Возьмем рядового доцента кафедры современного русского языка одного из университетов Минска. Он родился в русскоязычном Минске, свои первые слова пролепетал по-русски, учился в русской школе, запоем читал русскую литературу и зарубежную литературу в русских переводах, в конце концов, сделал русский язык своей профессией. Нет никаких поводов утверждать, что он разговаривает на «трасянцы».
Но достаточно доценту приехать в Россию, причем не так важно, в Петербург, Кострому или поселок Задрочинск Воронежской области, чтобы почувствовать, что такой, казалось бы, родной для него русский язык на самом деле — иностранный.
Конечно же, наш доцент произносит слово «рябина» мягко, а фрикативный звук «г» употребляет только в именах Всевышнего. Его русская речь свободна даже от таких беорусских влияний, как «дзеканне» и «цеканне». Да что скромничать, он разговаривает по-русски куда грамотнее, чем средний русский интеллигент Задрочинска или Москвы.
Но его тонкое филологическое ухо улавливает, что русские совершенно по-другому строят фразы, интонируют, расставляют логические ударения. У них другие слова-связки, другие слова-паразиты, другие речевые ошибки. И несчастный доцент понимает, как несвободна его школярски правильная речь в сравнении с вольным говором уроженцев России.

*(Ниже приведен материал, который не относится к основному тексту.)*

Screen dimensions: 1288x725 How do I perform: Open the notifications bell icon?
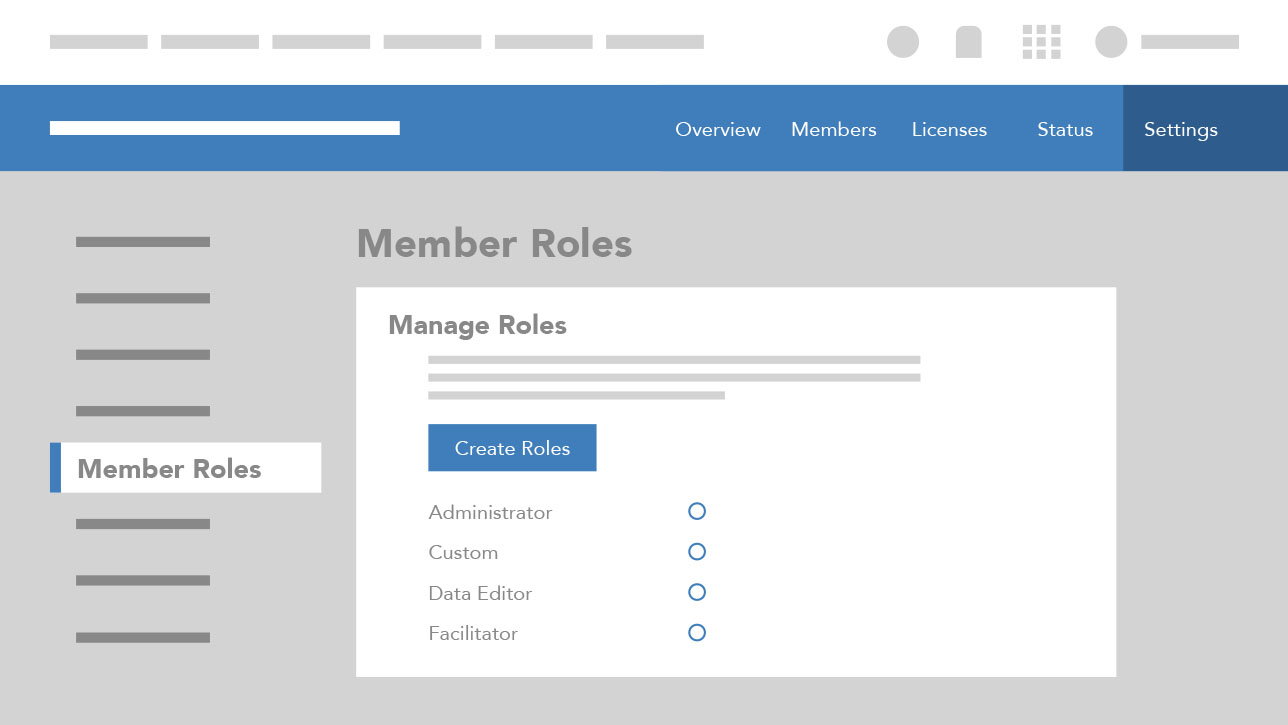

Он всего лишь правильно говорит и пишет по-русски, а они — пользуются русским языком как своей личной собственностью, изменяют и творят его.
Потому что свободное владение языком — это и есть способность к речевому творчеству на грани нормы и полунормативного (ненормативного) узуса, а то и распространенной речевой ошибки. Сухая филологическая грамотность — смерть языка, лишенного питательной среды живой и не всегда правильной речи.
Может показаться, что русскоязычные белорусы тоже творят русский язык — одна шуфлядка чего стоит. Но печаль в том, что творят они ту же «трасянку», потому что их региональный вариант русской речи обречен на существование в условиях строгой сегрегации. Не примет великорусский язык шуфлядку, навсегда она останется в границах Витебской области. Мне жаль доцента, жаль себя и жаль всех белорусов, для которых первым и главным языком является русский. Мы лишены великого дара — говорить и думать на том языке, который имели бы право называть родным.
P. S. : К сказанному добавлю вынесенное и осмысленное из комментариев. По-моему, очень большая проблема современного белорусского литературного языка — то, что для подавляющего большинства носителей он является сознательно приобретенным. Доцент, скорее всего, знает белорусский язык и без труда сможет говорить на нем, но для него он навсегда останется еще менее родным, чем русский. Что с этим делать — Бог весть. Я знаю семьи, где по-белорусски говорит только муж или только жена. Угадайте, на каком языке разговаривают их дети?